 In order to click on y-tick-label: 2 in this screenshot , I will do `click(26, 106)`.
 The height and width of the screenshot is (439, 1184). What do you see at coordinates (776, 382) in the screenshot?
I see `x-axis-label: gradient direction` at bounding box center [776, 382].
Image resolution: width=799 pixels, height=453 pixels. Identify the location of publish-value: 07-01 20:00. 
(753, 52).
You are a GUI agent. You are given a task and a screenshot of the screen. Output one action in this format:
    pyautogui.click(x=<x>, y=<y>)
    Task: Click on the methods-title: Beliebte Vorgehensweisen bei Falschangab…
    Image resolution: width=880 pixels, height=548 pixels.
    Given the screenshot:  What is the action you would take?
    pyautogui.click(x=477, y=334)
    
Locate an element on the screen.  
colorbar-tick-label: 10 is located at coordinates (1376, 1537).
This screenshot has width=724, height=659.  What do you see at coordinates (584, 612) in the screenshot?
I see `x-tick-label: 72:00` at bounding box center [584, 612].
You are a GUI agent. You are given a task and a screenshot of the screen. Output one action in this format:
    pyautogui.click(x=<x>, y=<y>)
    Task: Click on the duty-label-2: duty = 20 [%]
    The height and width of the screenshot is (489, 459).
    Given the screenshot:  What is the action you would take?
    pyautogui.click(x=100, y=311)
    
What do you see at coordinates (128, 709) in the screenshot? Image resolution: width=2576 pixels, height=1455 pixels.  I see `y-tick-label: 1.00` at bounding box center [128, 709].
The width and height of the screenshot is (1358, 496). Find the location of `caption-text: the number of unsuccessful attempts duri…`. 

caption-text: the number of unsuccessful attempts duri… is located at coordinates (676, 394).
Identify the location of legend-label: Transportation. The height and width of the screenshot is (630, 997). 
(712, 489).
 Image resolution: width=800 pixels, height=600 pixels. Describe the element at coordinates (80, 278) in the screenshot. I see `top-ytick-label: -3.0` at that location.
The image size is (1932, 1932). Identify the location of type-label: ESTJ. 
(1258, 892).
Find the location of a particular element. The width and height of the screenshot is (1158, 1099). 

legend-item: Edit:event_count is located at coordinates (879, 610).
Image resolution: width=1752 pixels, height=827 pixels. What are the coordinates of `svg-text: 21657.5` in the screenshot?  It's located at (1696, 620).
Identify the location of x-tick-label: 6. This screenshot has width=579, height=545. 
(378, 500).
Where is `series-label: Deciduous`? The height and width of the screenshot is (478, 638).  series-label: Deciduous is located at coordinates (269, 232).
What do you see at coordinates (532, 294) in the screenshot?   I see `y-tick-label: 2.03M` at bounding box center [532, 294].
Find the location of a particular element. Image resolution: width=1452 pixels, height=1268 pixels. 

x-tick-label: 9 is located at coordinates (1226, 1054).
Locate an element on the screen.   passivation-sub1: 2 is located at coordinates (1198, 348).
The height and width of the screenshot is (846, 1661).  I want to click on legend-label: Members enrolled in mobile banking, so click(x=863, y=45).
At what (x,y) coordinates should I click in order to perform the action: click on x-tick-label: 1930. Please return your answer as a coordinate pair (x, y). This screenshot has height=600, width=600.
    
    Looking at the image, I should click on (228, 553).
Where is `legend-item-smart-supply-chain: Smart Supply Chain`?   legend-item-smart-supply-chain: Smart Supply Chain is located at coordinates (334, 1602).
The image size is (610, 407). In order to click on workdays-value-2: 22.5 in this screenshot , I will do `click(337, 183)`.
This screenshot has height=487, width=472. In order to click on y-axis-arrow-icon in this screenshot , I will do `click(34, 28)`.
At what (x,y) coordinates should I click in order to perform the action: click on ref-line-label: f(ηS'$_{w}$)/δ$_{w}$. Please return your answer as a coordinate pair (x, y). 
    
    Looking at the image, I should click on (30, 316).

Task objective
Can you copy out all of the entries above word for word, with no changes?

Answer to this task
 In order to click on y-tick-label: 2 in this screenshot , I will do `click(26, 106)`.
 The height and width of the screenshot is (439, 1184). What do you see at coordinates (776, 382) in the screenshot?
I see `x-axis-label: gradient direction` at bounding box center [776, 382].
Image resolution: width=799 pixels, height=453 pixels. Identify the location of publish-value: 07-01 20:00. 
(753, 52).
You are a GUI agent. You are given a task and a screenshot of the screen. Output one action in this format:
    pyautogui.click(x=<x>, y=<y>)
    Task: Click on the methods-title: Beliebte Vorgehensweisen bei Falschangab…
    Image resolution: width=880 pixels, height=548 pixels.
    Given the screenshot:  What is the action you would take?
    pyautogui.click(x=477, y=334)
    
Locate an element on the screen.  
colorbar-tick-label: 10 is located at coordinates (1376, 1537).
This screenshot has width=724, height=659.  What do you see at coordinates (584, 612) in the screenshot?
I see `x-tick-label: 72:00` at bounding box center [584, 612].
You are a GUI agent. You are given a task and a screenshot of the screen. Output one action in this format:
    pyautogui.click(x=<x>, y=<y>)
    Task: Click on the duty-label-2: duty = 20 [%]
    The height and width of the screenshot is (489, 459).
    Given the screenshot:  What is the action you would take?
    pyautogui.click(x=100, y=311)
    
What do you see at coordinates (128, 709) in the screenshot? Image resolution: width=2576 pixels, height=1455 pixels.  I see `y-tick-label: 1.00` at bounding box center [128, 709].
The width and height of the screenshot is (1358, 496). Find the location of `caption-text: the number of unsuccessful attempts duri…`. 

caption-text: the number of unsuccessful attempts duri… is located at coordinates (676, 394).
Identify the location of legend-label: Transportation. The height and width of the screenshot is (630, 997). 
(712, 489).
 Image resolution: width=800 pixels, height=600 pixels. Describe the element at coordinates (80, 278) in the screenshot. I see `top-ytick-label: -3.0` at that location.
The image size is (1932, 1932). Identify the location of type-label: ESTJ. 
(1258, 892).
Find the location of a particular element. The width and height of the screenshot is (1158, 1099). 

legend-item: Edit:event_count is located at coordinates (879, 610).
Image resolution: width=1752 pixels, height=827 pixels. What are the coordinates of `svg-text: 21657.5` in the screenshot?  It's located at (1696, 620).
Identify the location of x-tick-label: 6. This screenshot has width=579, height=545. 
(378, 500).
Where is `series-label: Deciduous`? The height and width of the screenshot is (478, 638).  series-label: Deciduous is located at coordinates (269, 232).
What do you see at coordinates (532, 294) in the screenshot?   I see `y-tick-label: 2.03M` at bounding box center [532, 294].
Find the location of a particular element. Image resolution: width=1452 pixels, height=1268 pixels. 

x-tick-label: 9 is located at coordinates (1226, 1054).
Locate an element on the screen.   passivation-sub1: 2 is located at coordinates (1198, 348).
The height and width of the screenshot is (846, 1661).  I want to click on legend-label: Members enrolled in mobile banking, so click(x=863, y=45).
At what (x,y) coordinates should I click in order to perform the action: click on x-tick-label: 1930. Please return your answer as a coordinate pair (x, y). This screenshot has height=600, width=600.
    
    Looking at the image, I should click on (228, 553).
Where is `legend-item-smart-supply-chain: Smart Supply Chain`?   legend-item-smart-supply-chain: Smart Supply Chain is located at coordinates (334, 1602).
The image size is (610, 407). In order to click on workdays-value-2: 22.5 in this screenshot , I will do `click(337, 183)`.
This screenshot has height=487, width=472. In order to click on y-axis-arrow-icon in this screenshot , I will do `click(34, 28)`.
At what (x,y) coordinates should I click in order to perform the action: click on ref-line-label: f(ηS'$_{w}$)/δ$_{w}$. Please return your answer as a coordinate pair (x, y). 
    
    Looking at the image, I should click on (30, 316).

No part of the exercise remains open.